▶ _SOURCE MATERIAL_
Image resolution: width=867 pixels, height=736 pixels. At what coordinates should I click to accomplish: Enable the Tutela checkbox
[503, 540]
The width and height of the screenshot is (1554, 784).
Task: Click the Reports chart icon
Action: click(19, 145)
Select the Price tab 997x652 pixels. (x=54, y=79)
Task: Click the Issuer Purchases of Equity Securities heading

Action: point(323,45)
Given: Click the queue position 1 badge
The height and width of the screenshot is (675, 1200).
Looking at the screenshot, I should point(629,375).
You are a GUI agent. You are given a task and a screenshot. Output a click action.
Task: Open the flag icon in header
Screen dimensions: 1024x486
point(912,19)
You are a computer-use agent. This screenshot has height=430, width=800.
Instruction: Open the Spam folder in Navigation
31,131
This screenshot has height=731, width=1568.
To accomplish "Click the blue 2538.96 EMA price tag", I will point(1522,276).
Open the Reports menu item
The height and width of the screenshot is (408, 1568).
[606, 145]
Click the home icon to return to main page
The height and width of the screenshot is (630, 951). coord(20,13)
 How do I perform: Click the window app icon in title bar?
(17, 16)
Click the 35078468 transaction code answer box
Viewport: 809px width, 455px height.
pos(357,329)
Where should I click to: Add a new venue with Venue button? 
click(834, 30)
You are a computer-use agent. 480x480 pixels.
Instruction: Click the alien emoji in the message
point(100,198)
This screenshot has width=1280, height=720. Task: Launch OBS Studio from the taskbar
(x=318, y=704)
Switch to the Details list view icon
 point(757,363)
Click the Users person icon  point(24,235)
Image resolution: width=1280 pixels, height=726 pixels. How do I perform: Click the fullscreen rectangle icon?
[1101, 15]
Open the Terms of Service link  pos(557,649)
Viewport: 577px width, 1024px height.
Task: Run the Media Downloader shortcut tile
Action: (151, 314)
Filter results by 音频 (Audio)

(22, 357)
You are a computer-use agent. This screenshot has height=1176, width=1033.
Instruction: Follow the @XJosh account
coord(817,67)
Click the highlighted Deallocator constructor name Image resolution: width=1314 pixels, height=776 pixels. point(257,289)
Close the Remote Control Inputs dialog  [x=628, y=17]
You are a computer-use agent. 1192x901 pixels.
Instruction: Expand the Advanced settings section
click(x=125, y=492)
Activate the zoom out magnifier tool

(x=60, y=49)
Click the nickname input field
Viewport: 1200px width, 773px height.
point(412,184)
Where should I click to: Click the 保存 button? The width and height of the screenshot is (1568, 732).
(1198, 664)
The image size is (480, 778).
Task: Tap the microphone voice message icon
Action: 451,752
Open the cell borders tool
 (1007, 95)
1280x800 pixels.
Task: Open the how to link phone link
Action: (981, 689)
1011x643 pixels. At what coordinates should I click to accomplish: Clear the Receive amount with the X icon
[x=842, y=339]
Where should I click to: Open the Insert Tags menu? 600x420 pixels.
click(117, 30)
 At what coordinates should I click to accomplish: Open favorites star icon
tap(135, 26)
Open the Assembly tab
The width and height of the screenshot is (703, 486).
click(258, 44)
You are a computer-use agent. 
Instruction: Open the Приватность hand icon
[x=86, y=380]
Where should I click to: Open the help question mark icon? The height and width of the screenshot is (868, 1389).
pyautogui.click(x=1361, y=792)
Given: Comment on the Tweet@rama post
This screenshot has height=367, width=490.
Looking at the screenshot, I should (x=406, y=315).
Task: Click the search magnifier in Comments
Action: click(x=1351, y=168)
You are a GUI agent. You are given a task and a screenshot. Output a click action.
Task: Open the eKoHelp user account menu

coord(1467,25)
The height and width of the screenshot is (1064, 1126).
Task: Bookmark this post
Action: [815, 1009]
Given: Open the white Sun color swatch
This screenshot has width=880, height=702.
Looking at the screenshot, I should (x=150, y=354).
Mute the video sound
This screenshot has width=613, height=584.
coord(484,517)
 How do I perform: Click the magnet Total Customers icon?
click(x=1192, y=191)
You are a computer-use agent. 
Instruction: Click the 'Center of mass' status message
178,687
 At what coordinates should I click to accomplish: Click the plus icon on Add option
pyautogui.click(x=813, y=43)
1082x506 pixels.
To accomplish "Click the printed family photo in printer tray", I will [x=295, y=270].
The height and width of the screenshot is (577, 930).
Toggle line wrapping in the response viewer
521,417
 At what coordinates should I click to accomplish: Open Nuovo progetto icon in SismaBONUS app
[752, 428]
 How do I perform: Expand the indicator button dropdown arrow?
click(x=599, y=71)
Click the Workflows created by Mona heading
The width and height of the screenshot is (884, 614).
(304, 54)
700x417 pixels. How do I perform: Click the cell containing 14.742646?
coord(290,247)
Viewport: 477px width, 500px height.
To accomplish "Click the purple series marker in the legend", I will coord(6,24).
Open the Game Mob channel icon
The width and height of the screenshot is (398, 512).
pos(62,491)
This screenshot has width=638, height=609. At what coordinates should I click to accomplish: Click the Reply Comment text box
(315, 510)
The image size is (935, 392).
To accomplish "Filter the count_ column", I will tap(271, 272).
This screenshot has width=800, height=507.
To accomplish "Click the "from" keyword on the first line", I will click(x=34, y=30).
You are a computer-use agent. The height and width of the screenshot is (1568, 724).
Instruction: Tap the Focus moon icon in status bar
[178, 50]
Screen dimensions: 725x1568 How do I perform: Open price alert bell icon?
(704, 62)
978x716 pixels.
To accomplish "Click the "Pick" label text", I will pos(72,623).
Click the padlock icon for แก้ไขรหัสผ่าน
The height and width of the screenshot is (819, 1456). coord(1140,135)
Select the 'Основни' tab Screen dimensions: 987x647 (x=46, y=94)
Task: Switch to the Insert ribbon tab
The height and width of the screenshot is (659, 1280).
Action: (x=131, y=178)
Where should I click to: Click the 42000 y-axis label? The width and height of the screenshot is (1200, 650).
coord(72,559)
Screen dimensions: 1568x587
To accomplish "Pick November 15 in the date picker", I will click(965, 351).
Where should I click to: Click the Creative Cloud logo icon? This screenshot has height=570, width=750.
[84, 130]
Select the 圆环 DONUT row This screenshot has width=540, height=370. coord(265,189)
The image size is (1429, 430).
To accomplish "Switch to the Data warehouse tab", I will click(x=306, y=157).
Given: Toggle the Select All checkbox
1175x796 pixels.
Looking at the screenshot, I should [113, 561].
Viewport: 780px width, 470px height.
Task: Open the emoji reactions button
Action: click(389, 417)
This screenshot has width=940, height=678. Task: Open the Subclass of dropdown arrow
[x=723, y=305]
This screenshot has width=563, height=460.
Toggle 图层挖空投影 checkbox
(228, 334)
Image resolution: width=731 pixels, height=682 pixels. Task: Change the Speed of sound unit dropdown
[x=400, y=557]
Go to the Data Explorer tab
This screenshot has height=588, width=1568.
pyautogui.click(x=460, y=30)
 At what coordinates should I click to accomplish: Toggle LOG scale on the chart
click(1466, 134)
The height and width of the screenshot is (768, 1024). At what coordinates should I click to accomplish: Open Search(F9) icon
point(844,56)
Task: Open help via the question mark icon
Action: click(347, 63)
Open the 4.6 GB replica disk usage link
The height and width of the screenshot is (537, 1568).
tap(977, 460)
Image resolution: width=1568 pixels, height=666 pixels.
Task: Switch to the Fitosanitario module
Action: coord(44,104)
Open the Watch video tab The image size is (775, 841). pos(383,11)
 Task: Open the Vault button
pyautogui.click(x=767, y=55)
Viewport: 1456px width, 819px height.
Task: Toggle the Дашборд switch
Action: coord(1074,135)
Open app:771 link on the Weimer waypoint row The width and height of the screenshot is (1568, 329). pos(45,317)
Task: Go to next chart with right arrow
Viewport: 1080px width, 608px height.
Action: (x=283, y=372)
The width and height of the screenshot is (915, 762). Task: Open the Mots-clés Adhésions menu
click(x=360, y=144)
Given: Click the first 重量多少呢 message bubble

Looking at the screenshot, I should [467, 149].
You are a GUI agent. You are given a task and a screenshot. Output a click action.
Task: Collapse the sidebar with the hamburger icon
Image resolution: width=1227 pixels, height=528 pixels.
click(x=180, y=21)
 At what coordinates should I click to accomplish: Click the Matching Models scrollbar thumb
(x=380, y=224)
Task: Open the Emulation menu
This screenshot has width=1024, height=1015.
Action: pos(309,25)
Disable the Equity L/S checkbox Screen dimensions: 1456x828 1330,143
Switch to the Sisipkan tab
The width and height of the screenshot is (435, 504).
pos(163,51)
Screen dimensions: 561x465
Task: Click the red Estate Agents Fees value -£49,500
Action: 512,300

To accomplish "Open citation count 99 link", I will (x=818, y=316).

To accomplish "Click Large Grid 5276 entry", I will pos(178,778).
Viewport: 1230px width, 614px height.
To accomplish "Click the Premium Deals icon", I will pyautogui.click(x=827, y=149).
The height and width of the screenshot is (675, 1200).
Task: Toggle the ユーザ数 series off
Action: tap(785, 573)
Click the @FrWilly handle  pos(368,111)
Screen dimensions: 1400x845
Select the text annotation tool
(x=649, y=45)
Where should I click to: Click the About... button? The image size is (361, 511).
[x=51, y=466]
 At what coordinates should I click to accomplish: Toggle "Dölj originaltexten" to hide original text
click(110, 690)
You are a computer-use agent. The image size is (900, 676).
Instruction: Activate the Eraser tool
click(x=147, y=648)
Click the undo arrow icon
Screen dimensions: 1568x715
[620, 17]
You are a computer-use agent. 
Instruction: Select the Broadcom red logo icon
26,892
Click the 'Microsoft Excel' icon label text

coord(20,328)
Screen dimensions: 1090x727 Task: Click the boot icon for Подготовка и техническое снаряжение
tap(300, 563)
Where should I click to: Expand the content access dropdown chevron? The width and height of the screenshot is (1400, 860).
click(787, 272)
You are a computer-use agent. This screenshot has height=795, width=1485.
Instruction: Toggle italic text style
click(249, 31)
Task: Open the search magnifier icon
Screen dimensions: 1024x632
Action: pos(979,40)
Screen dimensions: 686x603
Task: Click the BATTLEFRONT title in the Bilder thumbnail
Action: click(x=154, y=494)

▶ _WHAT TO PRODUCE_
Report every line of the entries that carries the word "video".

▶ _TASK RESULT_
Mute the video sound
Open the Watch video tab The image size is (775, 841). pos(383,11)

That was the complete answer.